## Source excerpt
******************************

There is this chick that I work with, and she is pretty into me. However I'm not really into her, its just how it ended up. Recently I found out that when I first started working here , she had a very, very extreme dislike for me. I mean, she reeeeeallly hated me. Now she really likes me. My question is is this normal?

 

Ladies , do you usually form bad opinions about the men you later become interested in ? Or is this a fluke.

Posted

My first serious relationship, neither of us liked the other.

 

We ended up dating for 3+ years.

 

:laugh:

Posted

That's how most romance novels start

 

But to answer your question, I wouldn't call it 'normal' per se in the sense that if you meet a girl and she hates you then you can expect her to fall all over you in 2 weeks. Sometimes people give off a bad first impression to us and we initially dislike them. Then after gaining more knowledge, we either immediately lump everything they do into the bad stereotype we built for them, or we use this new information to change our minds about someone. This isn't just women - it's humans in general.

 

So, for some reason she thought you were a jerk at first. Then after spending some time with you she found out you weren't. That's it.

  • Like 1
Posted

Not normal...I would say it's more on the abnormal side.

Posted (edited)

not normal - it's a romantic fantasy that creates tension in books and movies - two people hate each other and fall in love... mainly fiction. although you will always have exceptions, so some people will completely reverse their first opinion. generally, once an opinion about someone is formed it's hard to reverse it, especially when it comes to romance. women assess a guy really fast as a potential partner and if she disliked you that much, i'd say she could be a friend now, but not a potential partner. the things she probably disliked about you are still there, she can just handle them now after knowing you a while is all.

Edited by newmoon
Posted
There is this chick that I work with, and she is pretty into me. However I'm not really into her, its just how it ended up. Recently I found out that when I first started working here , she had a very, very extreme dislike for me. I mean, she reeeeeallly hated me. Now she really likes me. My question is is this normal?

 

Ladies , do you usually form bad opinions about the men you later become interested in ? Or is this a fluke.

 

 

when i first met my ex, i wasnt in any way attracted to him, i dont really hate anyone,i get hurt by people and i cant say i hate them i can have zero respect, my ex couldnt handle people with differences in particular people with disabilities, he was a bouncer huge and imposing I used to give him crap about steroid abuse,mainly because i didnt want him to know he scared the crap out of me....i later found out, one he didnt use steroids, two he had a problem with disabilities since working at a home where there was this boy who was kept in a chicken coop fro most of his life, and used to act like a chicken, a very agressive chicken who had more strength than two men......you guys think i am whack and i have really different stories to tell, but i swear to you they are all true...i became his friend....and later went on to have a fifteen year relationship with him.....i cant say i hated him at the beginnign i can say that i was wary, unsure and didnt like some of his comments directed towards others....

******************************

## Information supplied
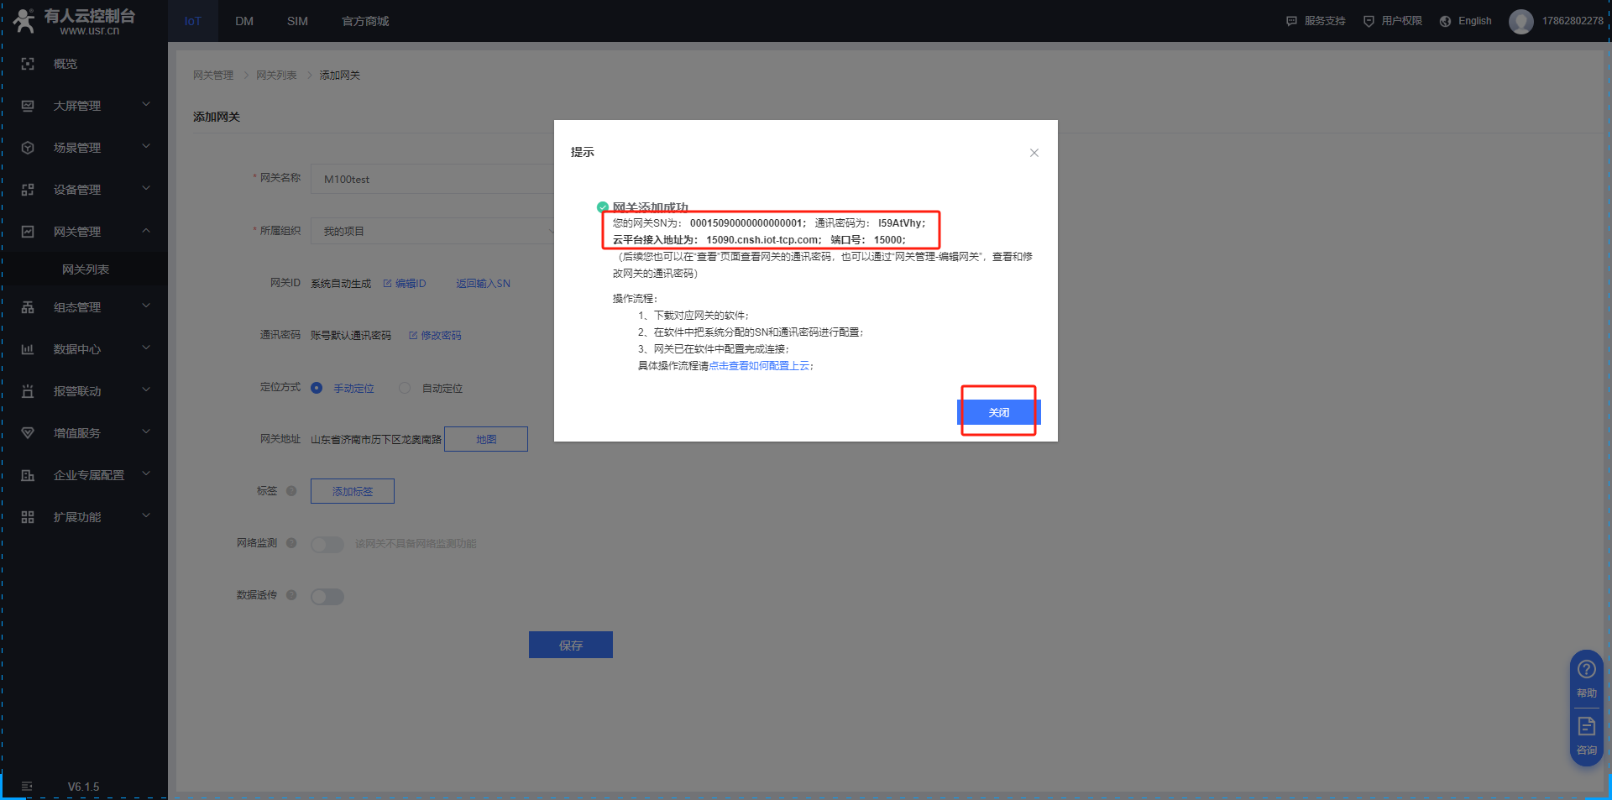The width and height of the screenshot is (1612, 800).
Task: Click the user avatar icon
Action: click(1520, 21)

******************************

## Your instructions
In the forum thread, how long was the relationship with the ex who worked as a bouncer?

## Result
Fifteen years.